WordPress is one of the most popular blogging platforms, with millions of users worldwide using it everyday for various purposes.
With that in mind, it’s also one of the most targeted platforms for hackers.
Needless to day, keeping your WordPress installation secure is on the most important things you can do for your blog.
Unfortunately, there are still many bloggers out there who ignore one of the simplest changes they can make to ensure their blog is secure – which also happens to be one of the most exploited vulnerabilities in WordPress.
That is to change their admin username from the default ‘admin’.
Everytime the hackers try to perform one of their brute-force attacks on any WordPress site, they will go for ‘admin’ as the username.
That was the default username WordPress shipped with for years up until version 3.0, when you were finally able to choose a custom username during installation.
In fact, most hosting companies today which offer one-click WordPress installers, like Softaculous or Fantastico DeLuxe give you the option to pick your own administrator username, preferably something other than admin.
There are a few ways to change your admin username and we will go over them in today’s post.

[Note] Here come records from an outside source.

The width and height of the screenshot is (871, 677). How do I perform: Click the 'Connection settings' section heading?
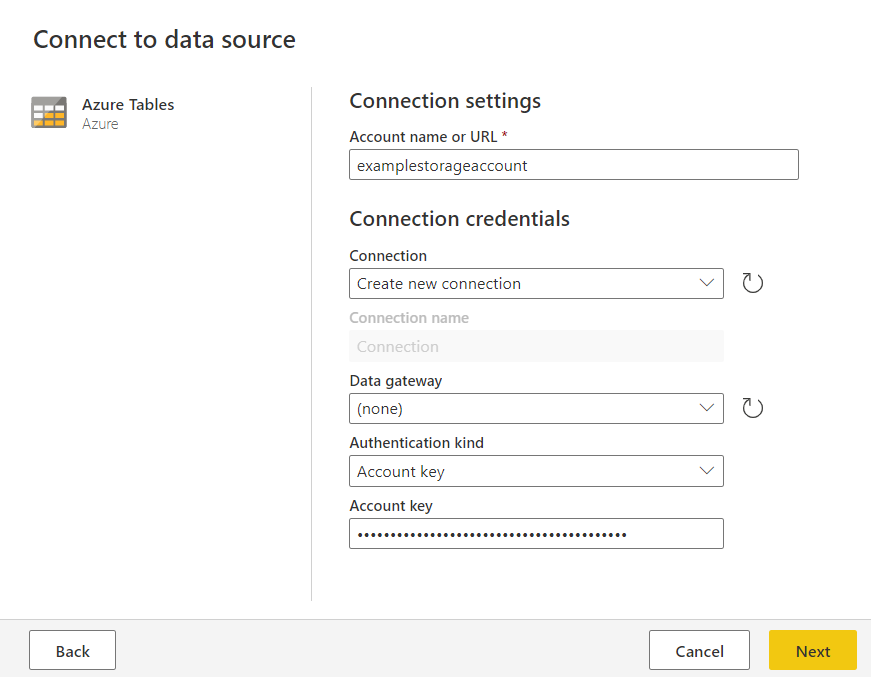tap(445, 101)
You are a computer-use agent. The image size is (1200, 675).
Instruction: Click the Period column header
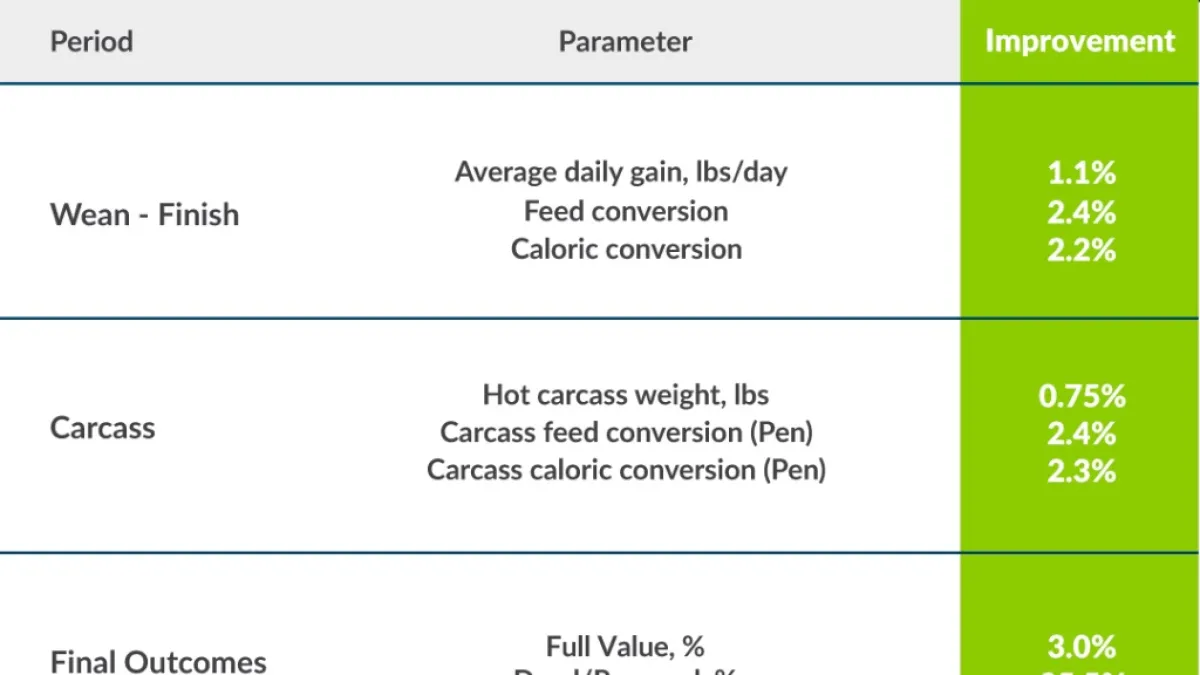tap(91, 42)
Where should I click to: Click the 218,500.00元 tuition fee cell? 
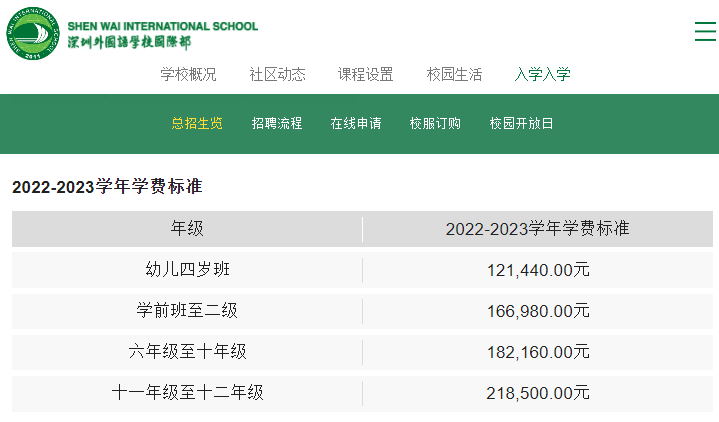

Different ways to change the WordPress admin username
You can change your WordPress username:
- Manually by creating a new user with administrator rights
- By changing the username in phpMyAdmin or
- With the help of a plugin
How to change the wordpress admin name manually
The easiest way to change your username is by creating a new user with administrator rights. To do that, log into your Dashboard, and click on Users > Add New.
Create a new user with a desired username with administrator rights. Make sure to use a different email address, or change the old admin email address if you want to use it for the new user.
After that log out. Login with your new username, go to Users, and simply delete the old user with the name ‘admin.’ It will ask you what to do with the user’s content, go ahead and assign it to the new user you just created.
How to change the WordPress admin name with phpMyAdmin
For those feeling slightly more adventurous, you can change your username in your cPanel and phpMyAdmin.
First of all you will need to login to your cPanel and scroll down till you find phpMyAdmin.
Then select the database your blog is hosted in.
In the left hand side you should see a list of all the tables for that database. Click on the one that says wp_users. Then click on the username you want to edit.
Change the user_login value to whatever you want, hit the Go button and you are done.
Now go back to your site and remember to log in with your new username.
How to change the admin name with the help of a plugin
If the thought of touching anything in phpMyAdmin makes you nervous, fear not; you can also use several plugins to change the wordpress admin username.
Some of them were created specifically for that purpose, and some offer plenty more features to further secure your site.
One of the simplest plugins for the job is Admin Renamer Extended.
This plugin does what it says: allows you to change your admin username, as well as all other administrator usernames (in case of multi-author blogs) and is multi-site compatible.
Another simple plugin for the job is Username Changer which does the same thing Admin Renamer Extended but it also updates the display names if it matches the username.
iThemes Security (formerly Better WP Security) goes a step further with various features that help secure your site from preventing brute force login attacks, regularly scanning your site for suspicious login attempts to renaming the admin user account, generating strong passwords and removing the default ID on the user with ID 1.
Sucuri Security is another more complex plugin which monitors your site for malware and helps you prevent brute force attacks by hardening vital parts of your website. One of the options includes checking whether or not you have admin username in use and options to change it.
Note: Sucuri also offer a paid security plan which offers additional features including black list monitoring and server side scanning, learn more here.
As you can see, changing your WordPress admin username is straight forward, and no matter which method you choose, it shouldn’t take you longer than 5 minutes.
Considering ‘admin’ is one of the most attempted login names with hackers, it’s worth taking 5 minutes out of your busy schedule and changing it to something else so you can make sure your site is less vulnerable to hacker attacks.